None of that is to say we shouldn’t have coffee.
If you can hold off on that first sip for an hour (or 3!) after you wake up, you will give your central nervous system time to regulate. This short delay will help you to not feel overstimulated, yet still benefit from the improved focus and alertness you know and love.
But is this waiting period just making it a little less bad? Is coffee destined to remain our guilty pleasure, but our enemy nonetheless?
I’m happy to say that the answer is “no”!
In fact, a recent study published in the Journal of Clinical Investigation suggests that your daily cuppa joe may actually have a positive epigenetic effect on your brain, which means that it could sustainably transform your grey matter in a good way!
Crazy right? As we’ve discussed, we know that coffee has an unquestionable role in modifying certain central nervous system functions. But in some contexts and in particular doses, those same neural interactions can translate to things like improved focus, alertness, and increased attentiveness to a task.

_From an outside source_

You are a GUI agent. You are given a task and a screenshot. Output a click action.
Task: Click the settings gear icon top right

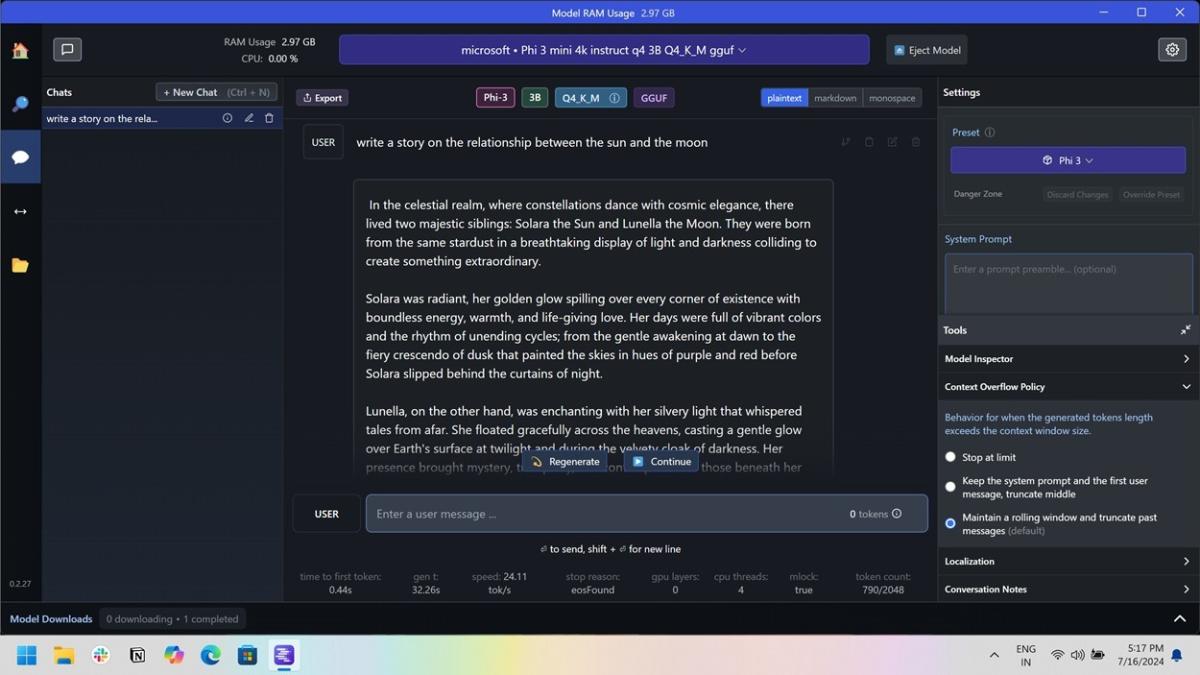1172,50
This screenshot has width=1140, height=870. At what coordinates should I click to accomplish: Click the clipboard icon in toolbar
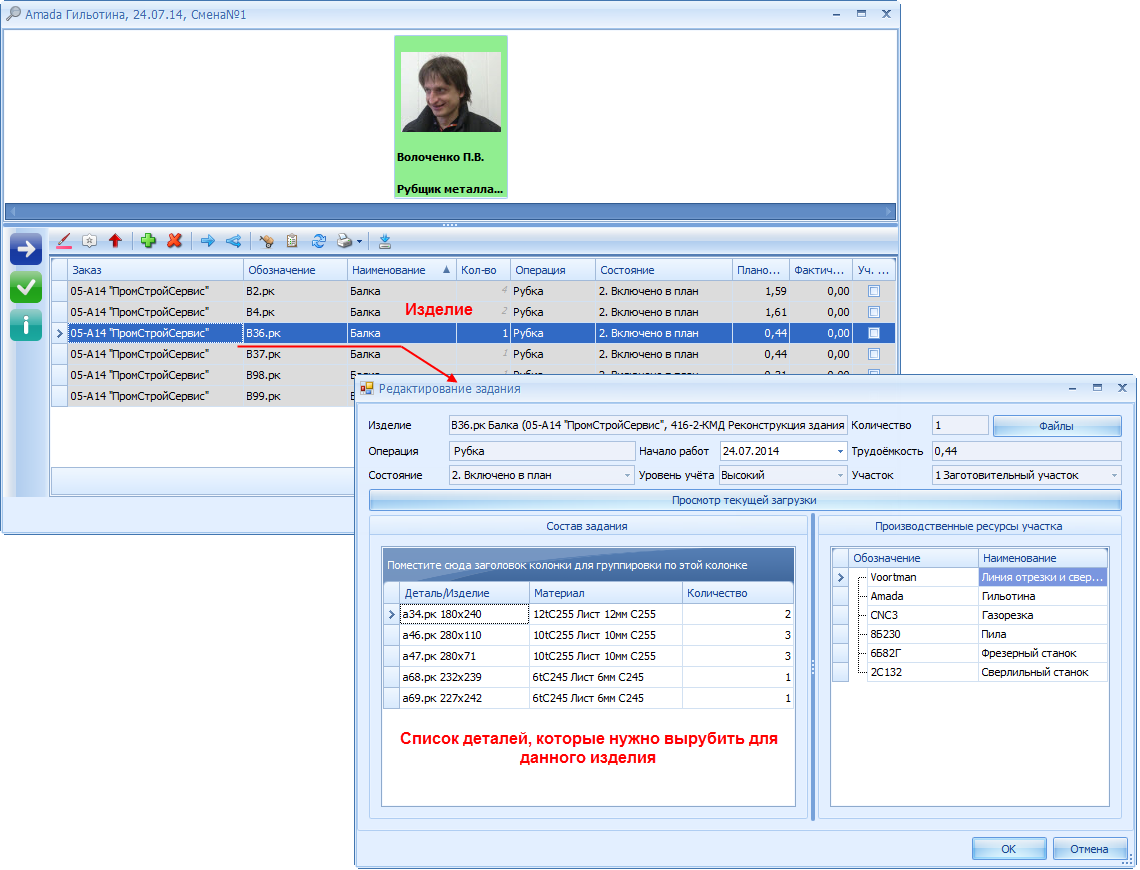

What’s more exciting is the possibility of increased synaptic plasticity, or malleability, in neuron-to-neuron communication, as well as indicated decreased cognitive decline and aging in those with a variety of neuropsychiatric diseases.
In other words, coffee can preserve your grey matter, cognition, and possibly your youth!
In fact, Borota and his colleagues, found in the 2014 study that if given caffeine post-study session, the subjects had enhanced consolidation of long-term memory. Similarly, bees – which consume caffeine occuring naturally in citrus and coffea plants – are more alert and focused thanks to caffeine’s adenosine receptor antagonist activity.
It was found that honeybees that consumed the natural levels of caffeine in these flowers were three times more likely to remember and locate floral scents, compared to the bees given sucrose alone. This, of course, yields not just improved cognitive function for the bees, but better sustainable reproductive success for plants as well.
But must we constantly consume caffeine to see measurable and long-lasting benefits?
Researchers David Blum and Anne-Laurence Boutillier think not! Over the course of two weeks, the team took a look at two cohorts of mice and ran their RNA sequence. of each group of mice, one that was to be treated with water, one to be treated with caffeine-infused water. The initial sequencing revealed no frank or statistically significant differences.
After giving one of the cohorts caffeine-infused water for two weeks, they looked again at the sequence, as well as at the molecules in their dorsal hippocampi — the memory center of their brain.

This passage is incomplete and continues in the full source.